# Jobs
- 1) In the SpaceX new-grad guide, through which company are AI and machine learning engineering roles primarily offered?
- 2) Please extend the SpaceX new-grad guide from where it stops.

# Text to read
────────

How to Get an Engineering Job at SpaceX as a New Grad

How to land a SpaceX new-grad engineering job in 2026: work eligibility, when to apply, resume tips, interview rounds, and compensation.

- 8 min read
Timothy Y.
Written by
Timothy spent 17 years in engineering before becoming a recruiter. Today, he writes about hiring and careers to his 10K+ LinkedIn followers and leads Recruiting & Employer Branding at Simplify.

SpaceX just IPO-ed, and it’s no surprise that engineering roles here have become some of the most sought-after in tech.

The challenge is that most of the advice floating around about breaking into SpaceX is either generic engineering advice or recycled from years ago. SpaceX hires differently than most companies, evaluates candidates differently, and attracts a level of competition that can make even strong applicants feel lost.

Over the last few years, we’ve watched candidates navigate some of the most competitive engineering recruiting funnels in tech, and SpaceX comes up more than almost any other company. The questions are always similar: which team should I target, what skills actually matter, and how does the interview process work?

To put this guide together, we reviewed current SpaceX, Starlink, Starshield, and xAI hiring trends, compared them against candidate experiences, and combined them with patterns we’ve seen from successful engineering applicants. The goal is simple: help you understand where you fit, what SpaceX is looking for, and how to maximize your chances of getting hired.

What roles does SpaceX hire?

Before thinking about interviews, it’s worth understanding the types of engineers SpaceX hires. Most new-grad openings fall into five broad buckets:

  • Software Engineering: Backend systems, embedded software, flight software, networking, infrastructure, and developer tooling.
  • Mechanical Engineering: Structures, propulsion, manufacturing systems, thermal systems, and CAD-heavy design work.
  • Electrical Engineering: Avionics, communications, power systems, PCB design, and hardware integration.
  • Manufacturing & Test Engineering: Building, validating, and scaling physical systems that support rockets, satellites, and ground infrastructure.
  • AI & Machine Learning Engineering: Primarily through xAI, with roles focused on foundation models, training infrastructure, distributed systems, and AI product development.

Each path requires different skills, different projects, and often different interview preparation.

What organization should you target?

────────

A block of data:
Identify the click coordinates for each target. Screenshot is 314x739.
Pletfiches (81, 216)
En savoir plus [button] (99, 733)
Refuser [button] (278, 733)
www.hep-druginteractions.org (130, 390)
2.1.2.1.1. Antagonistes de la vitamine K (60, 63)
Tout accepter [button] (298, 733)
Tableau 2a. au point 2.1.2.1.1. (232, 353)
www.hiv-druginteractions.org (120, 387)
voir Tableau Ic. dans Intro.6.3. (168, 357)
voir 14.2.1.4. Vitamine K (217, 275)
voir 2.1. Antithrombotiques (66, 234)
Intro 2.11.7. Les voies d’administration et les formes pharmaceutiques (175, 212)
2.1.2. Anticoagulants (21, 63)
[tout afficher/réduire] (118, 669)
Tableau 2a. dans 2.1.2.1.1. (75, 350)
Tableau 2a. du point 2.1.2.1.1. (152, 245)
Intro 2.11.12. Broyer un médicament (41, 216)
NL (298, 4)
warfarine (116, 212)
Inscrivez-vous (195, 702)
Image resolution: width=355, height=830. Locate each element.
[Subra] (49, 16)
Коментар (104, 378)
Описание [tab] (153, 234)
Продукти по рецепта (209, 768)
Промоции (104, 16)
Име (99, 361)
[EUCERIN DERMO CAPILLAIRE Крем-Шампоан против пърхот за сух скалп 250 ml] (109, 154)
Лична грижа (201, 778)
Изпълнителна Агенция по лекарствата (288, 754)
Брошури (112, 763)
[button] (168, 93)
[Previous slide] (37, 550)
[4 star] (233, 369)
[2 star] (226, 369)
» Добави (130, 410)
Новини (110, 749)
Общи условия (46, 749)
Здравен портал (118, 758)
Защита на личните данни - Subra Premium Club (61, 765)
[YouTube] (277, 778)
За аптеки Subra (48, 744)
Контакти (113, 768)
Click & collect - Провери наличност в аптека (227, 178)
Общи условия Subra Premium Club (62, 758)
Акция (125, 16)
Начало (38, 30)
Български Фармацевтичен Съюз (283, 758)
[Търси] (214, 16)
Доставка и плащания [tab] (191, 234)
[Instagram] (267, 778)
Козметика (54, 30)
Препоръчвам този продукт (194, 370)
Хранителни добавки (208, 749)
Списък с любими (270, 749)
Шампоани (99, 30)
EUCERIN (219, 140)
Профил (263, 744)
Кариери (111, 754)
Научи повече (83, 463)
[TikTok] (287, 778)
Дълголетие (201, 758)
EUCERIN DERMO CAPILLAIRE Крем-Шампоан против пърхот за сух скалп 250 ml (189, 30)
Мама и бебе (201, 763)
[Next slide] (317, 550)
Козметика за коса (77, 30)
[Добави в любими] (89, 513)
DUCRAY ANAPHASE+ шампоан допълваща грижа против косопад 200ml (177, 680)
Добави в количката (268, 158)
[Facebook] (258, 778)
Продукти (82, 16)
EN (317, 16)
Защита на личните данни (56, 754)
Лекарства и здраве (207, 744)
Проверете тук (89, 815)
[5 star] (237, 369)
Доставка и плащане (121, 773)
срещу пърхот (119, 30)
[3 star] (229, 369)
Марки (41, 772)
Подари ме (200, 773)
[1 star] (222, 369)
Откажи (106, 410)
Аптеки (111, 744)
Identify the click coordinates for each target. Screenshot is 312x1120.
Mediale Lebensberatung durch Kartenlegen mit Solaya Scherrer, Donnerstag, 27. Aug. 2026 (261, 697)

────────

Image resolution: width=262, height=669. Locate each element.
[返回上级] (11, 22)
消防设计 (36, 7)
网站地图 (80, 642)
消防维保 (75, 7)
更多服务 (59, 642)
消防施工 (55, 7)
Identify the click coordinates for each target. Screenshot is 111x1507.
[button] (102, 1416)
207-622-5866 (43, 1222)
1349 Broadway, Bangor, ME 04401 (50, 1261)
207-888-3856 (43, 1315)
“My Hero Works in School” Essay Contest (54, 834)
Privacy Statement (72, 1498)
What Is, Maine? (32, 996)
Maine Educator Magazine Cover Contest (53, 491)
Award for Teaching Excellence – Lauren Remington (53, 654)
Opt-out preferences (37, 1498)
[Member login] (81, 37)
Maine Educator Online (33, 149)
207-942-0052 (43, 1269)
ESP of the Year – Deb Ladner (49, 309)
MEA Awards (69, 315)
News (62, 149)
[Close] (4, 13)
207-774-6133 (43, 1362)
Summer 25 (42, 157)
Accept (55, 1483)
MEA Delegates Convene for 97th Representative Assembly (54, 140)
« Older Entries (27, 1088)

────────

# Response list
- 1) Through xAI.

- 2)
Many candidates think they’re applying to “SpaceX.” In reality, they’re usually applying to a specific organization.

  • SpaceX Launch & Starship: The core rocket business. Engineers here work on Falcon, Dragon, Starship, propulsion systems, flight software, and launch operations.
  • Starlink: SpaceX’s satellite internet division. This group hires large numbers of software, networking, distributed systems, infrastructure, and hardware engineers.
  • Starshield: Government and defense-focused programs. Many positions require security clearances and involve communications, cybersecurity, satellite systems, and national security work.
  • xAI: SpaceX’s recently merged AI organization. Roles focus on machine learning, AI infrastructure, training systems, distributed computing, and model deployment.

The engineering experience can vary dramatically between these organizations, so identifying your target early makes the rest of your preparation more effective.

What roles do they hire for new grads?

If you’re applying as a new grad, some teams are easier entry points than others.

Flight Software

Typically seeks strong C++ developers with systems programming experience.

  • Starlink Software: Often hires backend, networking, infrastructure, and distributed systems engineers.
  • Manufacturing Engineering: Looks for candidates with CAD, NX, ANSYS, and hands-on design experience.
  • Test Engineering: Frequently values Python, automation, debugging, and hardware validation experience.
  • AI Infrastructure & ML Engineering: Primarily through xAI, emphasizing Python, machine learning systems, distributed computing, and large-scale infrastructure.

One useful exercise is to identify which of these buckets best matches your existing projects before you start preparing for interviews.

Are there any restrictions to applying?

Two things will end your SpaceX application before a human ever reads it, so check them first.

The first is your graduation year. SpaceX new-grad postings are tagged to specific classes. Right now the Starlink, Starship, and Propulsion roles say "graduating with a bachelor's, master's, or PhD in 2026 or 2027". If you're outside that window, that specific posting isn't for you. Some postings also ask for "1+ years of software development experience," but read the fine print, because that can come from a project team, research, or an internship. You don't need a full-time job to clear it.

This is the kind of hidden detail that quietly disqualifies people. From what we've seen, some candidates apply to the wrong entity or miss an eligibility rule entirely, and never find out why they were screened out. Reading the fine print early is a real advantage, not a formality.

The second filter is citizenship. Every SpaceX engineering posting carries an ITAR requirement. You need to be a US citizen or national, a green card holder, a refugee under 8 U.S.C. §1157, or an asylee under 8 U.S.C. §1158. No H-1B sponsorship shows up anywhere in their postings. If you're an international student without one of those statuses, most SpaceX engineering roles are closed to you, and it's better to know that now than after three rounds.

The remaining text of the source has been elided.